Dopo la notizia del nuovo untore, quante potrebbero essere le persone che hanno contratto l’infezione avendo avuto rapporti sessuali non protetti con quest’uomo, che viaggiava in tutta Italia per lavoro? «Per ogni rapporto sessuale non protetto, il rischio che una persona con attiva replicazione del virus lo trasmetta a un’altra persona è stimato attorno all’1% – fa notare il prof. Galli – Questo rischio aumenta o diminuisce a seconda di diverse variabili, quali la quantità di virus, ossia della carica virale della persona infetta o la presenza di fenomeni facilitanti nella persona suscettibile dell’infezione, come infiammazioni degli organi riproduttivi. Il rapporto anale, ad esempio, prevede un maggior rischio di trasmissione per singola esposizione. Conta anche, ovviamente, la quantità di rapporti. Il partner ricettivo, cioè in un rapporto eterosessuale, la donna, è a rischio più elevato, poiché in una singola eiaculazione la quantità totale di virus presente nel liquido seminale è maggiore di quella presente nel secreto vaginale». Per quanto l’efficienza di trasmissione del virus sia dunque abbastanza bassa, questo non permette di abbassare la guardia, dichiarano gli esperti.

La profilassi dopo l’esposizione al rischio
«Nell’immediato è importante che le persone che abbiano avuto un rapporto nelle ultime 24-48 ore contattino lo specialista infettivologo di riferimento per eventualmente iniziare la profilassi post esposizione – spiega il dottor Marcello Tavio, Vice Presidente SIMIT e Direttore della UOC di Malattie Infettive dell’Azienda ospedaliero universitaria ‘Ospedali Riuniti’ di Ancona – Si tratta di un cocktail farmacologico che viene somministrato alla persona a rischio e che è in grado di ridurre notevolmente la percentuale di trasmissione del virus. Superate le 48 ore, le persone che hanno avuto rapporti che possono essere considerati a rischio devono rivolgersi a un centro competente e sottoporsi a un colloquio, a seguito del quale devono eseguire il test, inizio di un periodo più o meno lungo di controlli. Nel caso in cui si riscontri l’infezione da HIV, non si tratta affatto di una sentenza di morte: la persona può essere curata tempestivamente e con ottima tolleranza, avendo delle aspettative di vita pari alla popolazione generale se la terapia viene iniziata in tempi utili.
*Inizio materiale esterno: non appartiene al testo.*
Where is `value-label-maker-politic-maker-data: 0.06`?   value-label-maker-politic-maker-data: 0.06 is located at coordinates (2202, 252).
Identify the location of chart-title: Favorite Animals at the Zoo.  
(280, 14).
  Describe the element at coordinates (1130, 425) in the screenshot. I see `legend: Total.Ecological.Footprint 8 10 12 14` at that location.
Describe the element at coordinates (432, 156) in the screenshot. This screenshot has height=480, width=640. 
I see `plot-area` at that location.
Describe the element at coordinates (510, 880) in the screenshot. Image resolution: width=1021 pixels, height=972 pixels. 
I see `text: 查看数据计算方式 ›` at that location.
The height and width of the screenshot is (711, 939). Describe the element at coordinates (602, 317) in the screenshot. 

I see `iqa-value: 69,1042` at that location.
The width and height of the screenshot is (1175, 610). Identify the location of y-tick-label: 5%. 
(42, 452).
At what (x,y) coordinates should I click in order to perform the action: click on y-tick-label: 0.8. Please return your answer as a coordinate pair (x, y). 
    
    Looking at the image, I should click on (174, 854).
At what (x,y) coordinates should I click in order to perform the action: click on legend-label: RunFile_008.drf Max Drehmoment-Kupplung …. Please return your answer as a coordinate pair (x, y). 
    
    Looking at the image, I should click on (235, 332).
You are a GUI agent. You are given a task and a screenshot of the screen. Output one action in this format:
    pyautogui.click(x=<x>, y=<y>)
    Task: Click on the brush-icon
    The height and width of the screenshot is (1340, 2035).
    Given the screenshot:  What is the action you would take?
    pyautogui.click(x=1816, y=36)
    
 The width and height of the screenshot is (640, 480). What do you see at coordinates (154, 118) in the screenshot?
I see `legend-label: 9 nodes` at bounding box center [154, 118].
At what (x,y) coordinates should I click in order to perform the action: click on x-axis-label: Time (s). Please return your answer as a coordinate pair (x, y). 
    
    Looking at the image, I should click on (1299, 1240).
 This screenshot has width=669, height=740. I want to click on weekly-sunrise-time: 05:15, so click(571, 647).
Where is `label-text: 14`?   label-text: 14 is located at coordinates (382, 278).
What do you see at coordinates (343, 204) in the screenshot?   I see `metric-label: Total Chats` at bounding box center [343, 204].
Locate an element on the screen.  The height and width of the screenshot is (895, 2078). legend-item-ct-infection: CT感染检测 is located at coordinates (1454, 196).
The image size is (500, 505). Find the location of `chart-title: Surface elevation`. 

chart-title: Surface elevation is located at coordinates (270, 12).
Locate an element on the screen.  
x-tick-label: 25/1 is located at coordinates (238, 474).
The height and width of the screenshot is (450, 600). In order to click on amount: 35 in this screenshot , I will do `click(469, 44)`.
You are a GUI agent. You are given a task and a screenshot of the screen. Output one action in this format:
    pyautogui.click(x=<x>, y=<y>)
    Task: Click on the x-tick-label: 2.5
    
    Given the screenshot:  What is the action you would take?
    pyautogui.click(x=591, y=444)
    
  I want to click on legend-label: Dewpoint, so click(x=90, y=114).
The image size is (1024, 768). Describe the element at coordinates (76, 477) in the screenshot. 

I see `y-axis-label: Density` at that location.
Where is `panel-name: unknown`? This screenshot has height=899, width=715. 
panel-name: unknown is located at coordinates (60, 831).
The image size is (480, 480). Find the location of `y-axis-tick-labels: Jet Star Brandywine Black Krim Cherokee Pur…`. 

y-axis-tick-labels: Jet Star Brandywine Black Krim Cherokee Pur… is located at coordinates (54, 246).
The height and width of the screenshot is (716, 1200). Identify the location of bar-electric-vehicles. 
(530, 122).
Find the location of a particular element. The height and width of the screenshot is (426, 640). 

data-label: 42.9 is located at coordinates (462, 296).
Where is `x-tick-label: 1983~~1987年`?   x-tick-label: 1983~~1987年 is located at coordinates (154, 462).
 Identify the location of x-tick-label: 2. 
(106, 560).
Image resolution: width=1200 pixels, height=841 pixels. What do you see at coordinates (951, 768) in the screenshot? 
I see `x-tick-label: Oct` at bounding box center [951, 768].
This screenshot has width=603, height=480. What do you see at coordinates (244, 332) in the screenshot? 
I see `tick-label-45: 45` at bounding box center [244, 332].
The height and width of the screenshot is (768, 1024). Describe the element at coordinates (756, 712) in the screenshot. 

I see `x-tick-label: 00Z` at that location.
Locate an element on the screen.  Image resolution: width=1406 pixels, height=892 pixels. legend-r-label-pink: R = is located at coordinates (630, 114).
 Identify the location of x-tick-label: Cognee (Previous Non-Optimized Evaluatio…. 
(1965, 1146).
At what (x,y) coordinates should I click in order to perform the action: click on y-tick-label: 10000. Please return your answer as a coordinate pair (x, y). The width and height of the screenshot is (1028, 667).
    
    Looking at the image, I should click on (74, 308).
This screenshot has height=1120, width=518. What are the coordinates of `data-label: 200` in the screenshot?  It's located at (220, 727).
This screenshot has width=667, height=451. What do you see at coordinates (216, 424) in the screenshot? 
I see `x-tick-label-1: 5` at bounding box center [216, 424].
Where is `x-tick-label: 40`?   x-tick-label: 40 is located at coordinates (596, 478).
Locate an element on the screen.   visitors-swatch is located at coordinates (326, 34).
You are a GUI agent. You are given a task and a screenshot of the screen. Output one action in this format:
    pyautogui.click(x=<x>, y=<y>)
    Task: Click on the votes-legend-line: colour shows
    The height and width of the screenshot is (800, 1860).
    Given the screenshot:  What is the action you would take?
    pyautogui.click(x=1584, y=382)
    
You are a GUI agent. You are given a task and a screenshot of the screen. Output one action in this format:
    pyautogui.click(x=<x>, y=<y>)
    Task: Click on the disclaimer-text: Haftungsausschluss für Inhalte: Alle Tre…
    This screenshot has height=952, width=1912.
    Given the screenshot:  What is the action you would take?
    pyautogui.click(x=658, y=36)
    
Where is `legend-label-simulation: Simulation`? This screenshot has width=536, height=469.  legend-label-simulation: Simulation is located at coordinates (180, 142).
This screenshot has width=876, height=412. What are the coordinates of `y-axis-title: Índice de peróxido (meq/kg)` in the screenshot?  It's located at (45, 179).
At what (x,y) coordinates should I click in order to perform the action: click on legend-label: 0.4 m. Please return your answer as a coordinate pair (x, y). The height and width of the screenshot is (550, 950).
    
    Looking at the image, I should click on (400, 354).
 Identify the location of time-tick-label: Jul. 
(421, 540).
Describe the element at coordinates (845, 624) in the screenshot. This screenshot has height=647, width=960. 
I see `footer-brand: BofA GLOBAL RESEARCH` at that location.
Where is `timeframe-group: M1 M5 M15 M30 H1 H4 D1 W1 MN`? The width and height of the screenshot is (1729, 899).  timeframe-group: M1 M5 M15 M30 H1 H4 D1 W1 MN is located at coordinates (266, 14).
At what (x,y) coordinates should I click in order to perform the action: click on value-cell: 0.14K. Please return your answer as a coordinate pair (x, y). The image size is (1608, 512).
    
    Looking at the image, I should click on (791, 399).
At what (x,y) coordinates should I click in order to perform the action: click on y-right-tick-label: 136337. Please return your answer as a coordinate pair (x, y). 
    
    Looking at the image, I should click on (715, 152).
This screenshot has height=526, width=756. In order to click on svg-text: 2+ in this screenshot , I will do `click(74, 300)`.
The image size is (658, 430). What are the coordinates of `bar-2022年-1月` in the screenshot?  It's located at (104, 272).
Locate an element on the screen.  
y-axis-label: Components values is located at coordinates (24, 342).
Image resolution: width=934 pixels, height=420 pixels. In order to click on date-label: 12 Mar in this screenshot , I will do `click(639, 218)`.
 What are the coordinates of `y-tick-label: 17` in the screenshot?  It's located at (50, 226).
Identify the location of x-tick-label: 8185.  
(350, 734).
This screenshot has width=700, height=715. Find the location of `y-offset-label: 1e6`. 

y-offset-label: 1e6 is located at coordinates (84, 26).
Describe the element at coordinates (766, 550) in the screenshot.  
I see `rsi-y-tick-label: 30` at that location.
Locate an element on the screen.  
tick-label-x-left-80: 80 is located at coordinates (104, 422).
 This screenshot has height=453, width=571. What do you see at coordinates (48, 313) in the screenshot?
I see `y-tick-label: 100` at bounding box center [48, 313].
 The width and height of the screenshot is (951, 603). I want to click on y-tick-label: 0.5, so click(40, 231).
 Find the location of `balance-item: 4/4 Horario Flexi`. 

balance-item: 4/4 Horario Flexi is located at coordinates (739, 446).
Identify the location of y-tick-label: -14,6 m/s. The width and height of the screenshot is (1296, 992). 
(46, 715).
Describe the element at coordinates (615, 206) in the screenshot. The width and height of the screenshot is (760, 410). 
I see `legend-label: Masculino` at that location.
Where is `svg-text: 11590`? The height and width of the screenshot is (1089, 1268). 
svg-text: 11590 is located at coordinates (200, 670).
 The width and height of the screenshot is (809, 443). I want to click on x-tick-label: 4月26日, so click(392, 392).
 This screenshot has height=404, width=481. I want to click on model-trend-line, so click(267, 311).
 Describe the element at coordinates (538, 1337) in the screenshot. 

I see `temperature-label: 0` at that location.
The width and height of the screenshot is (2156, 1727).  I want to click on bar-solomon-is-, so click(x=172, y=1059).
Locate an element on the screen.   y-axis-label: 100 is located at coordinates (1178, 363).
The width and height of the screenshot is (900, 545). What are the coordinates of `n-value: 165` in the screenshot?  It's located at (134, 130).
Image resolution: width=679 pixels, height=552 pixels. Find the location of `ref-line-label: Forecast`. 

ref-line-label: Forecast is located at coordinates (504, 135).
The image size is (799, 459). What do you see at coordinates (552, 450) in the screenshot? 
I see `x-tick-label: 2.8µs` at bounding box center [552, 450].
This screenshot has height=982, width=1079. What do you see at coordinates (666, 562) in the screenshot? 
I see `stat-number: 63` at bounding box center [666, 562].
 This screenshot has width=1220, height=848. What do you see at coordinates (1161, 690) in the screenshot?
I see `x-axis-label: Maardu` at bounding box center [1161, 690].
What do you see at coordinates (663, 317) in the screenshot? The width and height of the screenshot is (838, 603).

La malattia dunque si controlla e si impedisce un’evoluzione sfavorevole».

Monitorare sempre la propria situazione
Dopo questa prima necessaria fase, è fondamentale tenersi sotto controllo. «L’importante è monitorare con i test necessari la propria situazione – prosegue Marcello Tavio – Non bisogna farsi ingannare dai falsi profeti che diffondono teorie pericolose come quelle che negano che l’HIV sia la causa dell’AIDS. Sono teorie mortifere che fanno del male alle persone. In caso di dubbio, bisogna rivolgersi allo specialista per ottenere ogni chiarimento. Le conseguenze di una cattiva informazione possono essere disastrose».

In attesa del vaccino
A oggi, sono numerose le manifestazioni scientifiche e le occasioni di confronto con la volontà di creare cultura, educare, informare e prevenire. Tra queste, ICAR (Italian Conference on AIDS and Antiviral Research), Congresso di cui si è tenuta la X edizione a Roma lo scorso mese di maggio, con oltre 1.300 partecipanti, di cui circa 900 specialisti italiani e stranieri, oltre a rappresentanti del mondo delle istituzioni, dell’Aifa e del mondo delle Community. Tra i suoi scopi, proprio la costruzione di una consapevolezza del rischio e la diffusione di una corretta informazione nella società, con particolare attenzione ai giovani, ancora poco coscienti dei pericoli quotidiani e dei rapporti occasionali. Con le terapie disponibili, che vanno assunte per tutta la vita, la malattia oggi cronicizza, è bene sottolinearlo, ma il virus non viene eradicato né esiste ancora un vaccino preventivo. L’unica arma, rimane dunque la prevenzione.